> _PROBLEM DETAILS_:
Render every line of the listing below as a JSON list of strings, one string per line, leaving out blank lines.

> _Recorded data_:

====================

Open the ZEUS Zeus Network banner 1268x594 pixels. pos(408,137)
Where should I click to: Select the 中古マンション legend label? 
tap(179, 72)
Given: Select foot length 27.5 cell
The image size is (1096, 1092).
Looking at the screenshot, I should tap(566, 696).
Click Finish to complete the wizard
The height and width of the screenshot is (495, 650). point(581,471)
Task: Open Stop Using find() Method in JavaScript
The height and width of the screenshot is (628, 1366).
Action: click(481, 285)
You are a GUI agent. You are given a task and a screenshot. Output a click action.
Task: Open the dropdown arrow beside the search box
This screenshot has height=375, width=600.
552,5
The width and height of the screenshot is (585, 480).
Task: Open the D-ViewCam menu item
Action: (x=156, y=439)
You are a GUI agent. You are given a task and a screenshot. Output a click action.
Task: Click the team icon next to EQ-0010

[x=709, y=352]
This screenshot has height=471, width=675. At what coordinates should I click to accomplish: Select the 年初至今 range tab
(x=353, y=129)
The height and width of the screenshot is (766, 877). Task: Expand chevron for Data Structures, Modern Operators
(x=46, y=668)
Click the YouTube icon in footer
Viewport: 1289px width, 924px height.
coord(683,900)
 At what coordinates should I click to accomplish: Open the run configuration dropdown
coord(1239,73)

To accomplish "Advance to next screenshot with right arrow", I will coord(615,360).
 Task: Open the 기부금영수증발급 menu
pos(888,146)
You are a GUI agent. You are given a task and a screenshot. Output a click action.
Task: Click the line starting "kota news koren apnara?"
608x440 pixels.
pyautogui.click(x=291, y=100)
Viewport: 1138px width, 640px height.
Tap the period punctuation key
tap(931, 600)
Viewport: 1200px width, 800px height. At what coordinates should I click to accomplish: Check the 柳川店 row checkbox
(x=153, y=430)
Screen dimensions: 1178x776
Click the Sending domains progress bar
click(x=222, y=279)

====================

> _RESPONSE FOR THIS EXERCISE_:
[
  "Open the ZEUS Zeus Network banner 1268x594 pixels. pos(408,137)",
  "Where should I click to: Select the 中古マンション legend label? ",
  "tap(179, 72)",
  "Given: Select foot length 27.5 cell",
  "The image size is (1096, 1092).",
  "Looking at the screenshot, I should tap(566, 696).",
  "Click Finish to complete the wizard",
  "The height and width of the screenshot is (495, 650). point(581,471)",
  "Task: Open Stop Using find() Method in JavaScript",
  "The height and width of the screenshot is (628, 1366).",
  "Action: click(481, 285)",
  "You are a GUI agent. You are given a task and a screenshot. Output a click action.",
  "Task: Open the dropdown arrow beside the search box",
  "This screenshot has height=375, width=600.",
  "552,5",
  "The width and height of the screenshot is (585, 480).",
  "Task: Open the D-ViewCam menu item",
  "Action: (x=156, y=439)",
  "You are a GUI agent. You are given a task and a screenshot. Output a click action.",
  "Task: Click the team icon next to EQ-0010",
  "[x=709, y=352]",
  "This screenshot has height=471, width=675. At what coordinates should I click to accomplish: Select the 年初至今 range tab",
  "(x=353, y=129)",
  "The height and width of the screenshot is (766, 877). Task: Expand chevron for Data Structures, Modern Operators",
  "(x=46, y=668)",
  "Click the YouTube icon in footer",
  "Viewport: 1289px width, 924px height.",
  "coord(683,900)",
  " At what coordinates should I click to accomplish: Open the run configuration dropdown",
  "coord(1239,73)",
  "To accomplish \"Advance to next screenshot with right arrow\", I will coord(615,360).",
  " Task: Open the 기부금영수증발급 menu",
  "pos(888,146)",
  "You are a GUI agent. You are given a task and a screenshot. Output a click action.",
  "Task: Click the line starting \"kota news koren apnara?\"",
  "608x440 pixels.",
  "pyautogui.click(x=291, y=100)",
  "Viewport: 1138px width, 640px height.",
  "Tap the period punctuation key",
  "tap(931, 600)",
  "Viewport: 1200px width, 800px height. At what coordinates should I click to accomplish: Check the 柳川店 row checkbox",
  "(x=153, y=430)",
  "Screen dimensions: 1178x776",
  "Click the Sending domains progress bar",
  "click(x=222, y=279)"
]